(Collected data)
⁂

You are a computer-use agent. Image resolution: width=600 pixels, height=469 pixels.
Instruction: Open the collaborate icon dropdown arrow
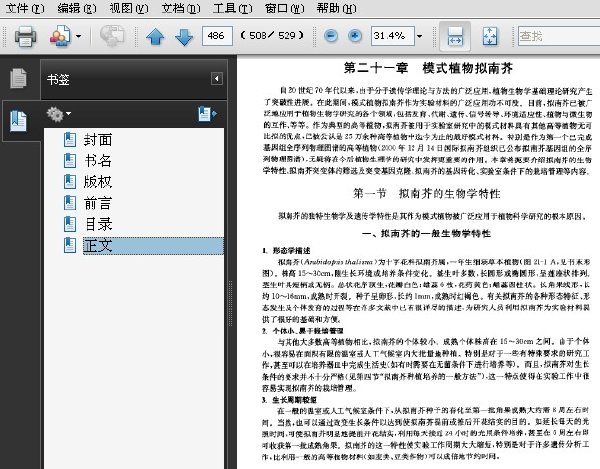(x=78, y=36)
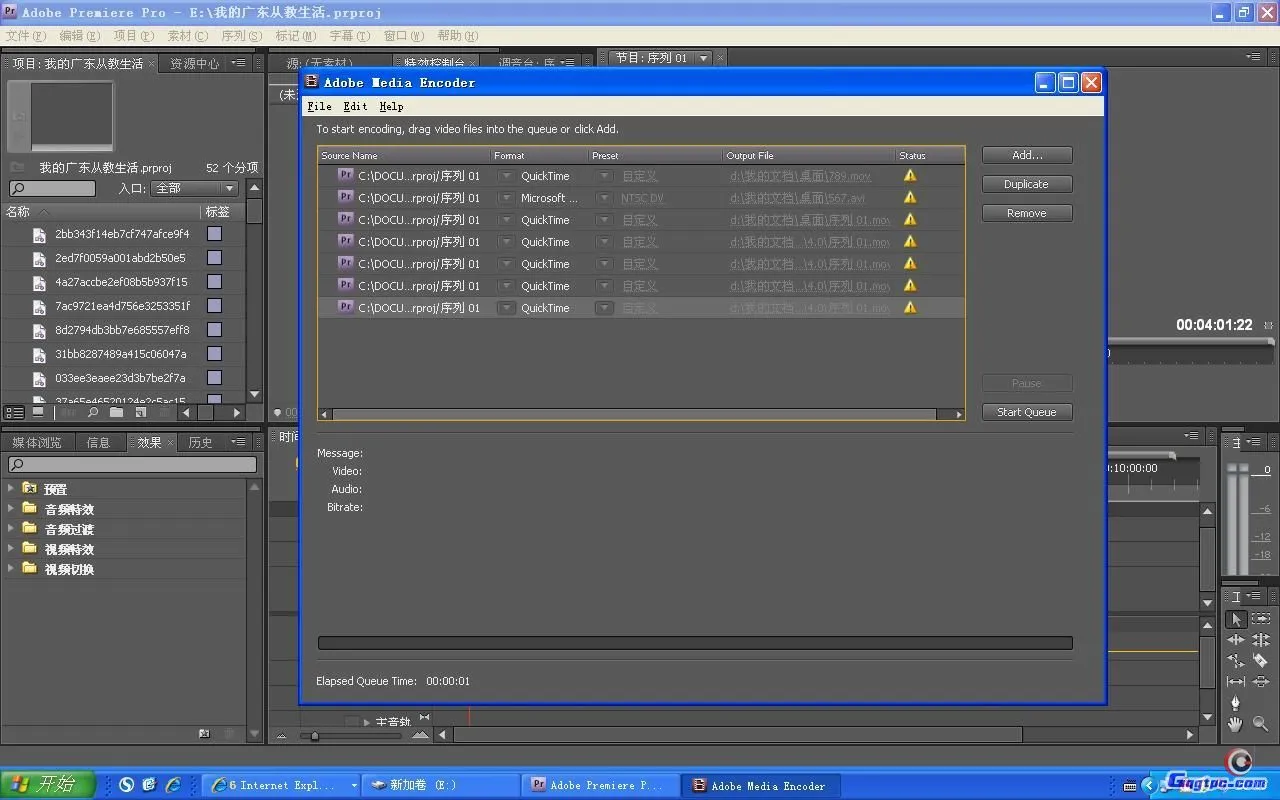The height and width of the screenshot is (800, 1280).
Task: Select the Razor tool
Action: [1260, 661]
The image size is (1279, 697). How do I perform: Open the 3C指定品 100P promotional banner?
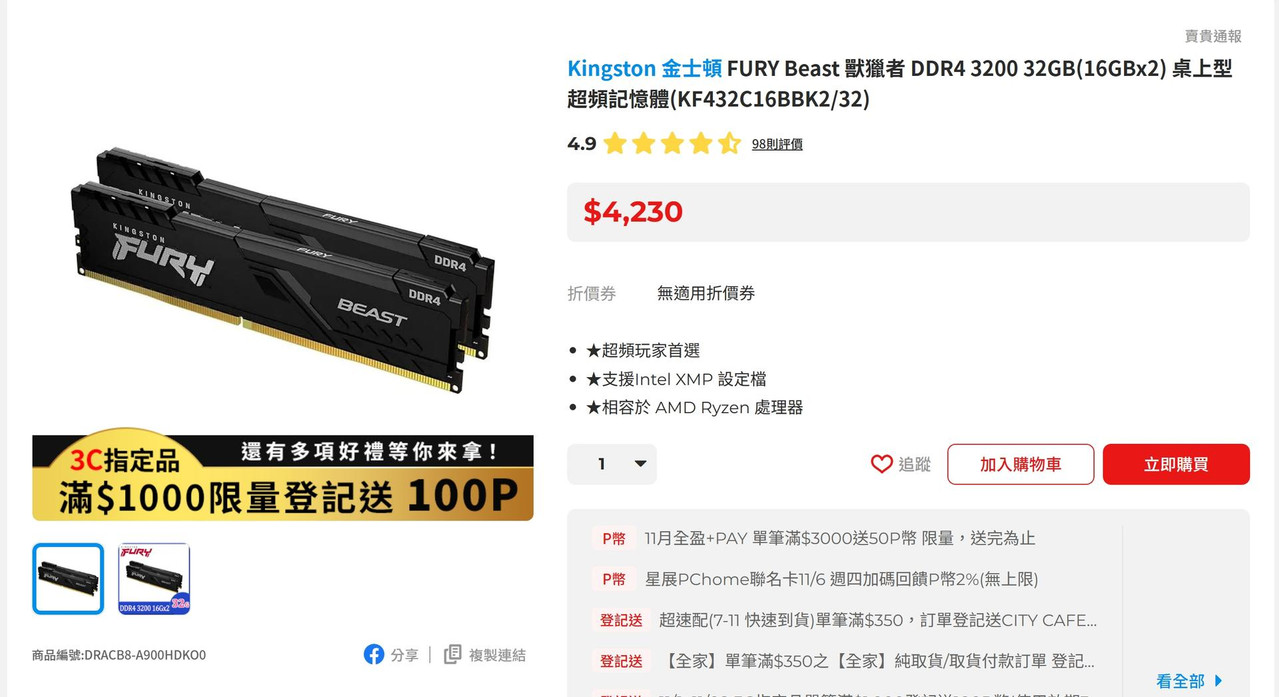pos(283,478)
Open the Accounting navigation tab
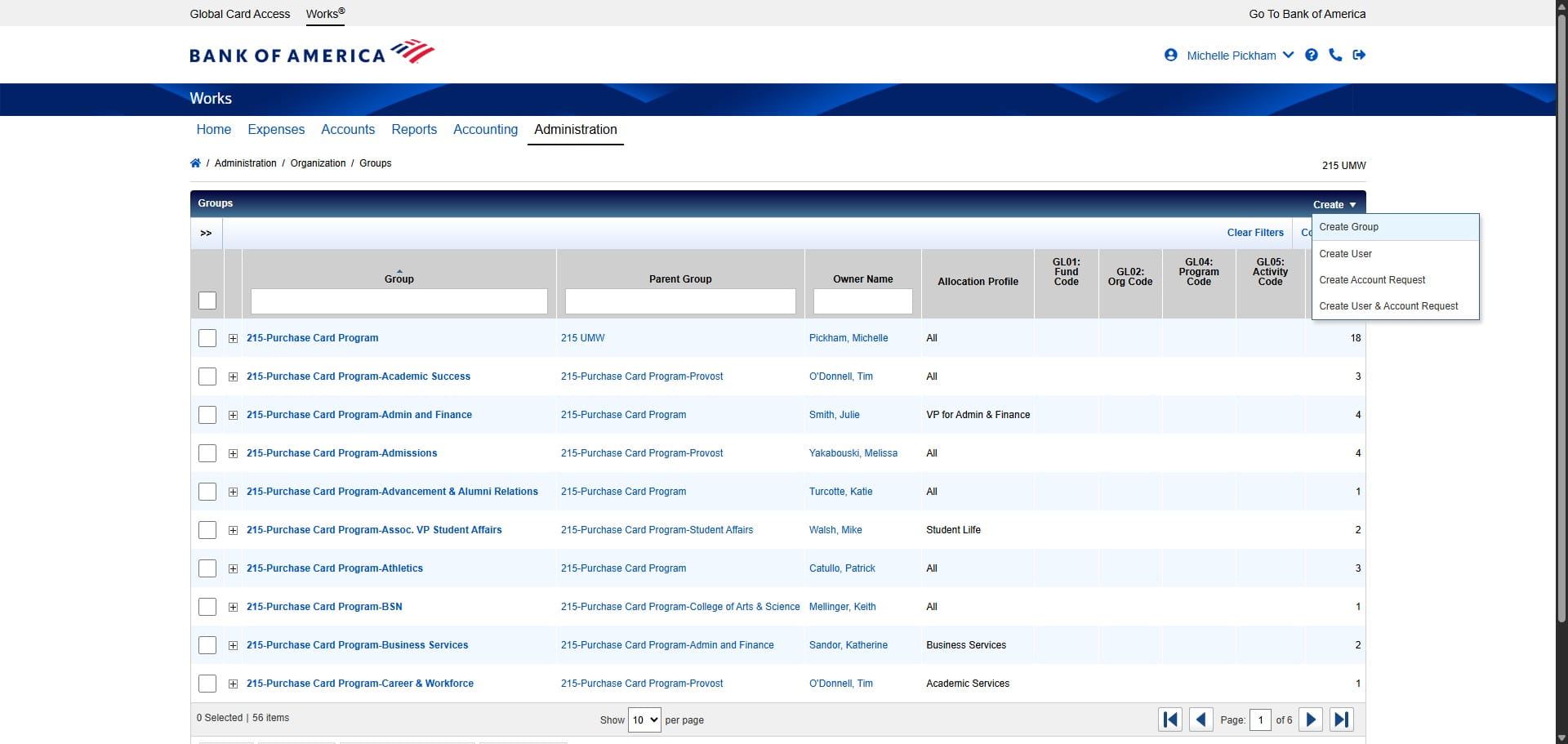This screenshot has width=1568, height=744. 485,130
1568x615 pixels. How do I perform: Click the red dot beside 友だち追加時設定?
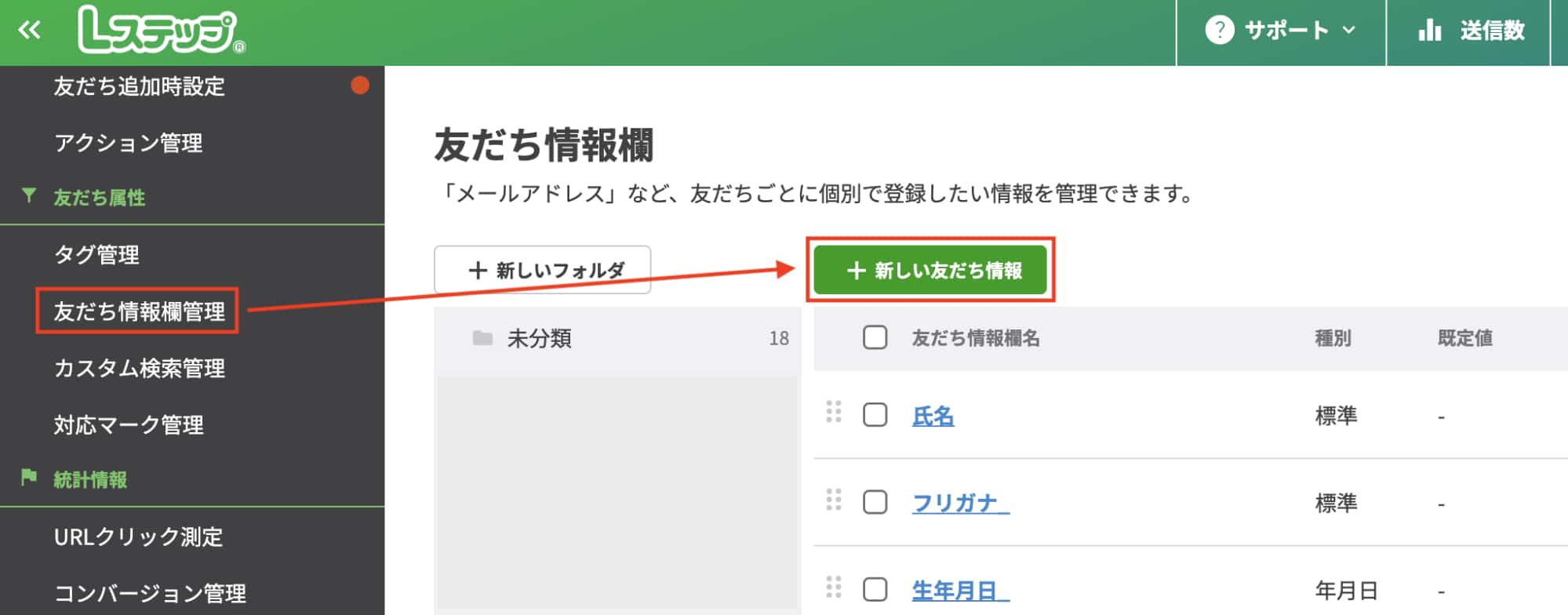pos(360,86)
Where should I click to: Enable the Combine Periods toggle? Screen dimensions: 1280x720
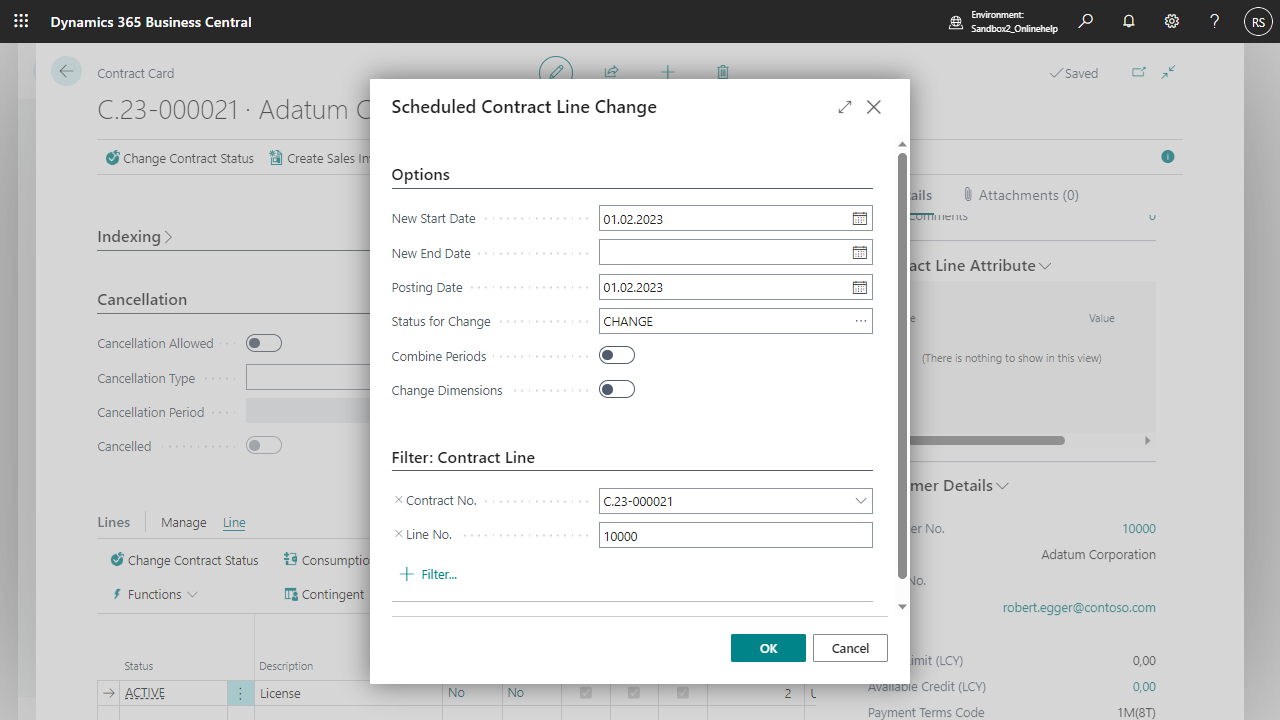[x=616, y=355]
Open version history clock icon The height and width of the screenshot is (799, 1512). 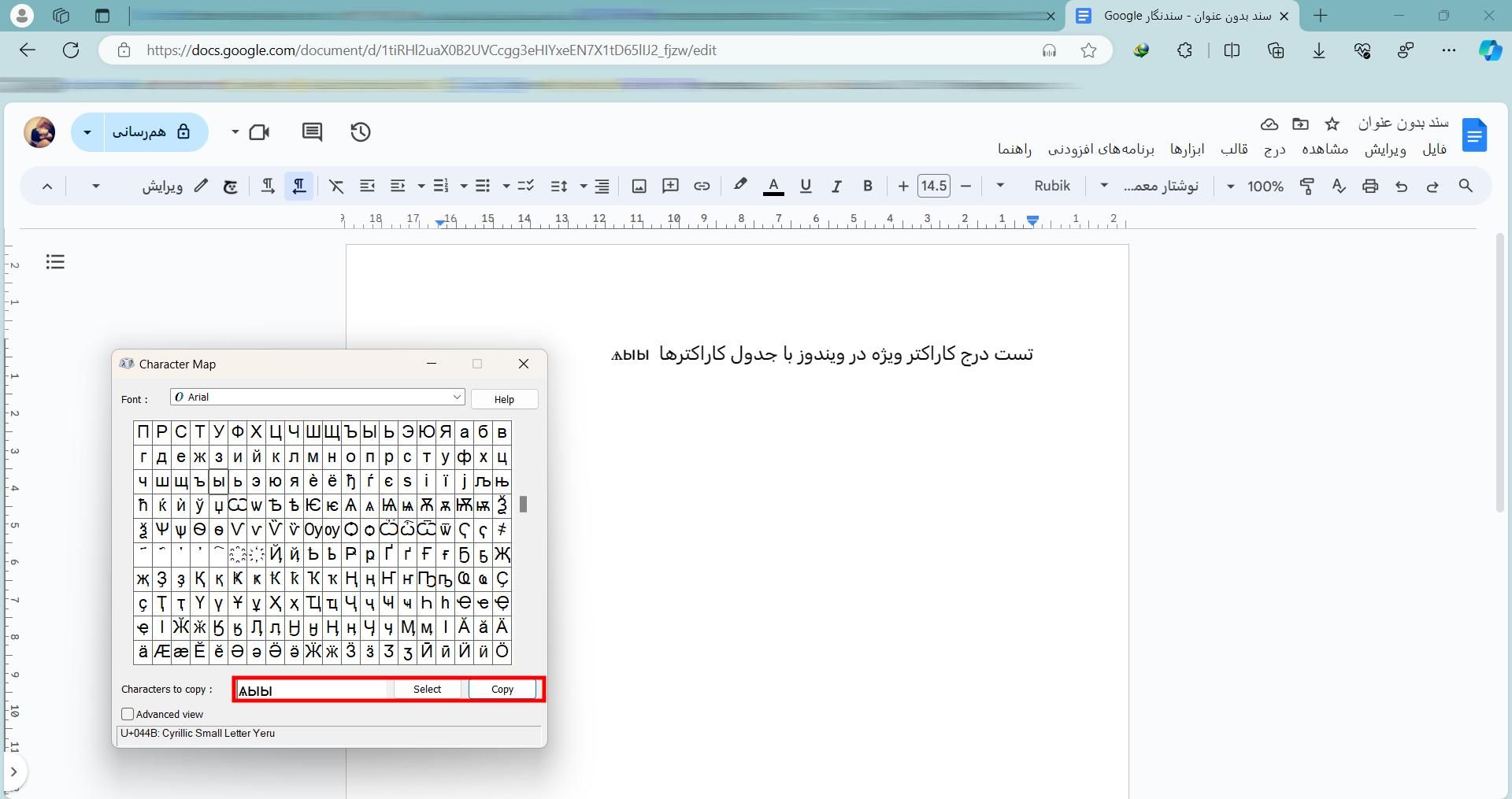[x=361, y=132]
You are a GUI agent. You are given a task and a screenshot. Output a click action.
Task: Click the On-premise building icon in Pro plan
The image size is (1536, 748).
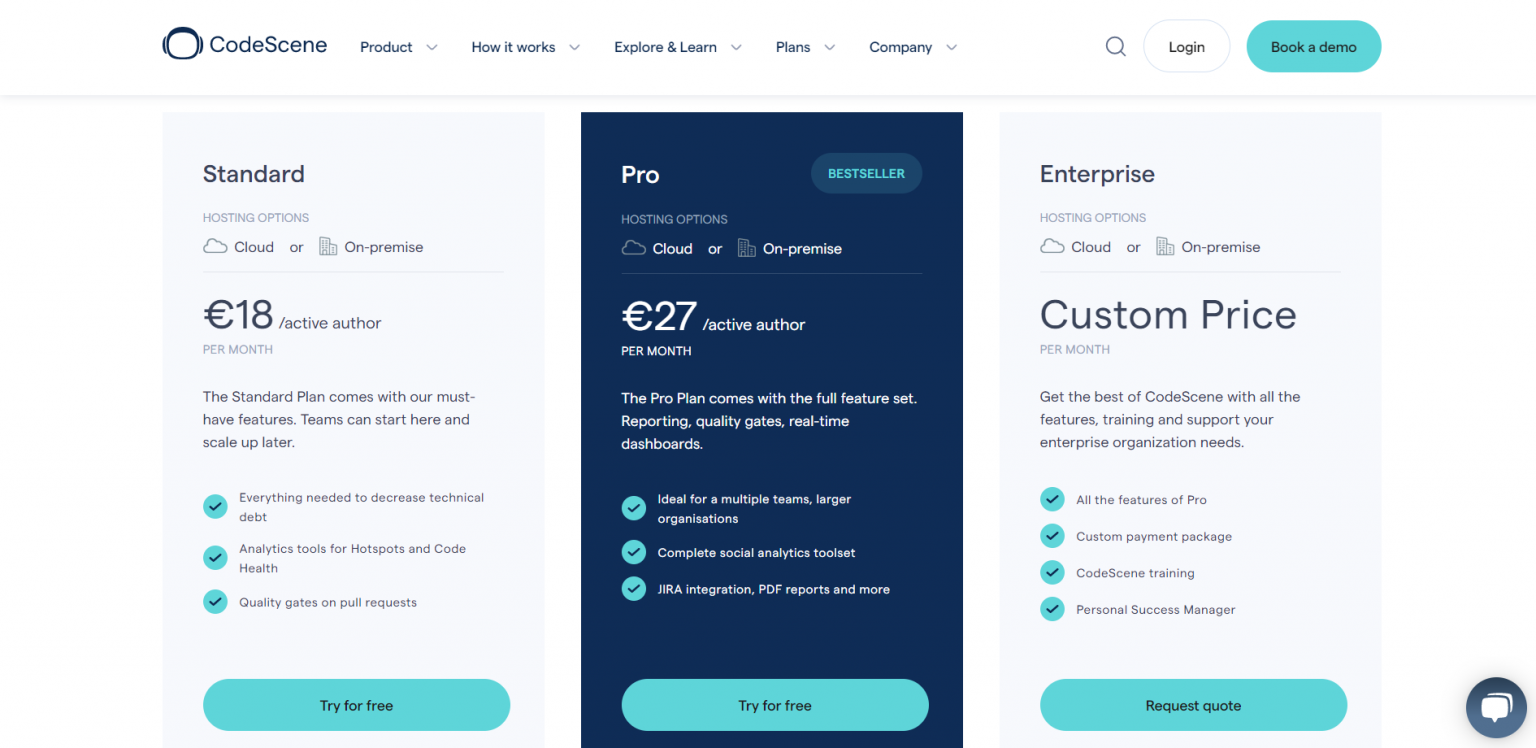(746, 248)
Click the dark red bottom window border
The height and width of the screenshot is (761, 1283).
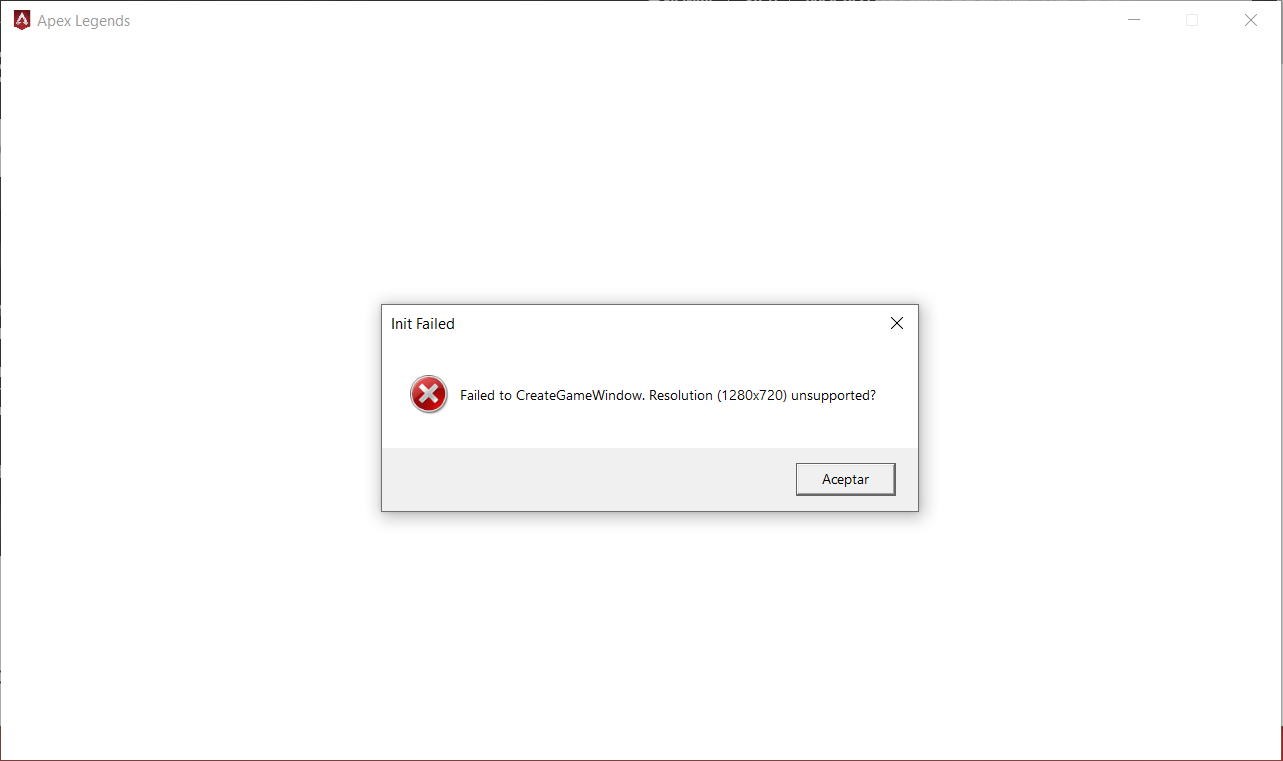click(x=641, y=759)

⁂

Your instructions: Extract only the lines from the one that contains "The height and width of the screenshot is (761, 1283)." through the end of the records, inclusive, and omit every picture.

Written response:
The height and width of the screenshot is (761, 1283).
click(x=641, y=759)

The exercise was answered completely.